A Universal Debt!
December 3, 2011Posted by on
I posted the link to Paul Gringon’s video as I found its message quite appealing, given the censure being heaped on bankers and financiers. However, I found the solution offered to the hypothesis of ‘money as debt’ somewhat optimistic, for in whatever form money is regulated, politicians will attempt to manipulate the supply of money to service their own political agenda. I have always eschewed the conspiracy theorists, Illuminati, Bilderberg, Freemasons, et al, but perhaps what is most surprising about conspiracy theories, is their popularity. There is a wide, if somewhat sceptical, acceptance of the possibility of a conspiracy, balanced by a naïve belief that somehow protection from such conspiracies is inherent in a democracy.
Well: while I may not be a conspiracy theorist, I am certainly a collusion theorist and faced with the paradox that one, or both, of those colluding, may also be conspiring. Certainly Paul Gringon’s video ‘Money as Debt’ reinforces the fact that Governments have always colluded with financiers, especially when they are they are bankrolling the government. I am pessimistic about any change in this arrangement. I find Paul Grignon’s theories on money somewhat trite, even though I agree with Grignon saying that the money doesn’t exist to meet the debt level. In saying this Grignon omits the notion of ‘cash flow’ and ignores the effects of inflation on debt. Grignon seems to be moving towards a barter system as shown in this interview. This would appears to be a step backwards in the monetary system, which must eventually lead back to money as we now have it; controlled by a central government. Perhaps Grignon should have stopped while he was ahead at Money as Debt.
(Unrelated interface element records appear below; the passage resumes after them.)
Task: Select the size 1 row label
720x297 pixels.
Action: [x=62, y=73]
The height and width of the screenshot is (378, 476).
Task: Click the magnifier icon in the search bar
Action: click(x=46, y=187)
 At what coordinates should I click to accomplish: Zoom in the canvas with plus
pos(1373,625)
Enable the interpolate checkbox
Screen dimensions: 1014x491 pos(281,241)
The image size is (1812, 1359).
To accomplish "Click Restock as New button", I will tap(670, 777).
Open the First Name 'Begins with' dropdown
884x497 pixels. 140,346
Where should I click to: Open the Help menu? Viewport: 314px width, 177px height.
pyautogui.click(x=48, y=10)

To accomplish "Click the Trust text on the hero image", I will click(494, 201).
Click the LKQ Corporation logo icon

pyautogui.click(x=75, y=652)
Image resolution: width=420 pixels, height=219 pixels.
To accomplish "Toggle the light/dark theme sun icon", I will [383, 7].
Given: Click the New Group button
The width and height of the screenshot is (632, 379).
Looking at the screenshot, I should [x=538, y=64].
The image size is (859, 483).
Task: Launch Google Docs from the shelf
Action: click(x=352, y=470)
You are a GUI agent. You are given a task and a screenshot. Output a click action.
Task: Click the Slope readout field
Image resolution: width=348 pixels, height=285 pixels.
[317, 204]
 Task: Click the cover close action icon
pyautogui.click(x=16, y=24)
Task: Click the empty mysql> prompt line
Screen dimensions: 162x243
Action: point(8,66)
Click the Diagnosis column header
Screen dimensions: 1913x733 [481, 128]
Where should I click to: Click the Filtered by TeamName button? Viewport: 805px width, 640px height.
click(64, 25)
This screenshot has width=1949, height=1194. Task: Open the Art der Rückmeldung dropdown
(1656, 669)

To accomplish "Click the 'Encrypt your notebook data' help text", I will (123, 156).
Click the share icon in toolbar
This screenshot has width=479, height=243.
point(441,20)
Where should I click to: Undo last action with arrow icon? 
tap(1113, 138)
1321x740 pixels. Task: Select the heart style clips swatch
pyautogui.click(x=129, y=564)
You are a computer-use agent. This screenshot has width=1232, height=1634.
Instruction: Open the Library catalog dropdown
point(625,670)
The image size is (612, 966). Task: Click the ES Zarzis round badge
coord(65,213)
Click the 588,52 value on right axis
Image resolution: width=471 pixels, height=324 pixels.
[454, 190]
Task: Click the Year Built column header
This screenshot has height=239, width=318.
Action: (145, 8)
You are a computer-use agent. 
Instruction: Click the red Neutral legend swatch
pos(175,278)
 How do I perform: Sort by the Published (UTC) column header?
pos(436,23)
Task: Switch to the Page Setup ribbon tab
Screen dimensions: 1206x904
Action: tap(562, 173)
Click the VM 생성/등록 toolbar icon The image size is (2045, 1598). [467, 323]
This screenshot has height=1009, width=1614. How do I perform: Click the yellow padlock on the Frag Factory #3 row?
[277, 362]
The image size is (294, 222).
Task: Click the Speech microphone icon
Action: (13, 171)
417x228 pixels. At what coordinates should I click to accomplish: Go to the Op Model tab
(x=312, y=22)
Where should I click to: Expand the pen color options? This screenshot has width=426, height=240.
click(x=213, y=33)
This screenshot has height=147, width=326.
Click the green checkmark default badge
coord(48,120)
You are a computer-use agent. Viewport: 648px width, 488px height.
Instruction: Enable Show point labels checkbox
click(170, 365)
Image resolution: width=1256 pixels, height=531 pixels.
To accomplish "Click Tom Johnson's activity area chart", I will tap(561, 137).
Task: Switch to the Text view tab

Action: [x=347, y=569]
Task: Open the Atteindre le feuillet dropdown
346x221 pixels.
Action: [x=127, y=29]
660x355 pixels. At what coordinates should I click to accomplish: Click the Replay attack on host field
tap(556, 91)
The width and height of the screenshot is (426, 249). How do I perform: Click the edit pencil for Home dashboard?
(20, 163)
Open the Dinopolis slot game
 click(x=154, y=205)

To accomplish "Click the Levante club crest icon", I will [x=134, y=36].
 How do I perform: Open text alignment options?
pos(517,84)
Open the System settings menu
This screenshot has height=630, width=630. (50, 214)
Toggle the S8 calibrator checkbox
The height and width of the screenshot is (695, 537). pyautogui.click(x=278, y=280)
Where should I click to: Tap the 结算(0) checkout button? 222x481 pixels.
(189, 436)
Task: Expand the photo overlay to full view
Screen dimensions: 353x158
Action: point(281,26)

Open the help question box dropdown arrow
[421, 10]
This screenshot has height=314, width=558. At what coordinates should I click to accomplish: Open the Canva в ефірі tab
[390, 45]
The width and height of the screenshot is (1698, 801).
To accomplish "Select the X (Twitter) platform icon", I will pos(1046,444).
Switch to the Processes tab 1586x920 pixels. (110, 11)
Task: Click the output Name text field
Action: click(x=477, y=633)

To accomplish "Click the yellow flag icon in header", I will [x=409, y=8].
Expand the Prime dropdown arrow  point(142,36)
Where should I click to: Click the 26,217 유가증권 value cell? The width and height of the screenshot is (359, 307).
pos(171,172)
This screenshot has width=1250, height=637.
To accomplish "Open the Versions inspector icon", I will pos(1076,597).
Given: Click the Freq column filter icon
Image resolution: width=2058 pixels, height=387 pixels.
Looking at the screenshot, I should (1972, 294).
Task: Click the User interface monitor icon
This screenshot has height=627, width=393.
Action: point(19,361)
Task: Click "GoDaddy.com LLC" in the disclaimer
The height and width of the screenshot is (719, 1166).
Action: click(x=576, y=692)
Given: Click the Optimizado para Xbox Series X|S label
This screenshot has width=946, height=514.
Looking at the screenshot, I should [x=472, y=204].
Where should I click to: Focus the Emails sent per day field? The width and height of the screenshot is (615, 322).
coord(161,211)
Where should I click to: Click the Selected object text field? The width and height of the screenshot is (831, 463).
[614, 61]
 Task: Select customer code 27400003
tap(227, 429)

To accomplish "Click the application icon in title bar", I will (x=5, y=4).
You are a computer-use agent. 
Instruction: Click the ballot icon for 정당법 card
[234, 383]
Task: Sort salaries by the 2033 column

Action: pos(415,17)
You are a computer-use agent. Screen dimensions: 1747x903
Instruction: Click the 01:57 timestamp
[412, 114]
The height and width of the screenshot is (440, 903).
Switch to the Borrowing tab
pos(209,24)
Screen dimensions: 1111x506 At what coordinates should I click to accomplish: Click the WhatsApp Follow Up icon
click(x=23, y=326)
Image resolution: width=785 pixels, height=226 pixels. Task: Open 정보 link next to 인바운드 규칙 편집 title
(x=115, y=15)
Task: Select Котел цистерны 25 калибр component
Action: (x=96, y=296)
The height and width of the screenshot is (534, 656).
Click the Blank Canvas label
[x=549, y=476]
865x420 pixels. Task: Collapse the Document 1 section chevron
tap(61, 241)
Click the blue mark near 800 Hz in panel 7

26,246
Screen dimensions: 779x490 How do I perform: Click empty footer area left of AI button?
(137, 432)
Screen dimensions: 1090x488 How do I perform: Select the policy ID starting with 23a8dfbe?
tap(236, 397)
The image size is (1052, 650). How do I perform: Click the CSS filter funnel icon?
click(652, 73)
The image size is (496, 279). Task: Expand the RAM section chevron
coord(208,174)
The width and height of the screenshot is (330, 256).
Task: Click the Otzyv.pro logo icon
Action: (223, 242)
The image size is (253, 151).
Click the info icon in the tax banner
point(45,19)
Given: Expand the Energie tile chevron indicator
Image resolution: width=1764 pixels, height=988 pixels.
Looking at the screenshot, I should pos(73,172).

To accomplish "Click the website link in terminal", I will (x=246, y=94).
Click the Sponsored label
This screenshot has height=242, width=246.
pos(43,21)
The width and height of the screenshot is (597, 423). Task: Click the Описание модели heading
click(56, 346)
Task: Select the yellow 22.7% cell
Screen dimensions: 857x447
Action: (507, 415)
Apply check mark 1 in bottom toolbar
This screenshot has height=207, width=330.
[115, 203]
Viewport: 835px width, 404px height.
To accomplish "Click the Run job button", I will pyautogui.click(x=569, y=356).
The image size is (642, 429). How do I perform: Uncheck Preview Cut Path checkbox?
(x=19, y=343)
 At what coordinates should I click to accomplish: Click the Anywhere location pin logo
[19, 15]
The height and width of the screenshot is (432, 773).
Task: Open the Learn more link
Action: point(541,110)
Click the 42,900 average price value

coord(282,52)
Nevertheless: there is some vindication for my views on ‘collusion’ and Grignon’s views on money as debt in the formation of the Eurozone. Here an artificial currency was created, which could be seen as taking Grignon’s solution of ‘personal credits’, to its greatest conclusion. That is: of National Governments issuing ‘personal credits’ on behalf of the nation in the form of Government Bonds or Gilts. This led me to post The Trojan Börse. I am drawn to the Austrian School of Economics , which explains why I am drawn to this critique of Grignon. But we should be grateful to Grignon for drawing our attention money and the seriousness of the problem. Unfortunately it takes a financial crisis to awaken this interest. At which point, all hope of reforming the financial system is lost. When governments collude with financiers and economists to solve the problems caused by the crisis, we are grateful when they do so. Once the economy returns to a stable money supply, any interest in Grignon and his views moves to the fringe.
There is however one thing remaining and that is the debt and who is in debt to whom. A while ago I recall that someone looked into world indebtedness and facetiously drew the conclusion that The Earth must be in debt to the rest of The Universe. This was because every country in the world had an external debt load (barring about three). Obviously the earth is not in debt to someone else in the universe – unless you are a conspiracy theorist – but it is true that there is a global indebtedness. What really matters, is not the debt, but the ability to pay off the debt with the interest that the debt accrues and the consequences of any inability to do this. This ability to repay, or not repay, is related to the debt of a nation and its GDP, which in terms of debt repayment is a ‘cash flow’ issue.
In terms of GDP we now find a world that is mostly in debt, but in debt to whom? In the simplest terms: Governments are in debt to their taxpayers. It is the taxpayer who eventually must bear the burden of this debt. And would that it were that simple! We have effectively, what may be called direct and indirect tax contributors. Direct taxpayers contribute to the government’s budget without being paid by government to do so. This is called the private sector: except that it isn’t all private. If the ability to pay taxes in the private sector is accrued from government contracts – paid for by the government (taxpayer) – then it could actually be adding to the debt. Just like the public sector, where all tax contributions are paid for by the government – in effect the government paying itself. I know that the division between the public and private sector is not this simple, but that leads us to another story which would inevitably include Government Bonds and the printing of money.